Hell is also a fun pseudo-pswear word. Unless it actually is a swear word, which thing I have never tried to figure out, as that knowledge would deter me from using it in my daily life, which use has many beneficial effects on my person. And some detrimental effects on others, whose general course in eternity (or the course I desire them to take) has been bluntly made known to them by me.

*I'm not actually kidding. I hate Las Vegas with the passion of a thousand fiery suns, and have sworn to never visit that place ever ever again. Ever. I attempted to clue you in to the kiddingness by using the word luv, which has the distinction of also having a special area in hell dedicated to users of said word. The emoticon ;P is borderline.
**You're speaking right now. You're already offline. Telephones are not "online" unless you're ninety.
***Seriously, that was deeply painful. I felt pain. In my fingertips. To my toetips. A wave of revulsion spread across my body. Waaaaiiiit. This must be what the women I ask out feel! Interesting...

Tuesday, March 3, 2009

___ for dummies

As more evidence of the dumbing down of America, bookstores are now replete with books claiming to be guides on subjects for dummies. The saddest thing I've seen in my life was The Internet - for Dummies. Ummmm, seriously folks. I think Curious George is above your reading level if you have to consult a book on the internet for dummies. Please, just leave your brain at the door. You obviously don't use it.

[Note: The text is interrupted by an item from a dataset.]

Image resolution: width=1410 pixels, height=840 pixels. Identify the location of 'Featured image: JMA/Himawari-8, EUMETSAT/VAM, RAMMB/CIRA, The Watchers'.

Furthermore, I'd like to cast a social stigma on anyone reading any of those books in that series. Please. What are you saying about yourself? I refuse to even touch one of those books. How embarrassing! What if someone sees you reading it? Heaven forbid.

Therefore, those books are to be avoided at all costs. No matter the subject, no matter how ignorant you are, do not pick up one of those unless you're prepared to face the consequences.

And no, not even Einsten for Dummies is acceptable. Maybe Einstein for the Horrendously Smart and Intelligent. Or Knitting for the Very Talented*. Or Picking Your Nose in Public for Superheroes. Only then.

*Several weeks ago I put on hold the only book at the local library related to knitting, thinking to teach myself how to make hats and be cool like my little skier brother. Ummmm, the book was big and pink and written for five year olds. Not exactly what I had expected. You can't imagine the embarrassment I felt while walking out holding that book. The librarians were looking at me like I was a pedophile or "special". Ugh.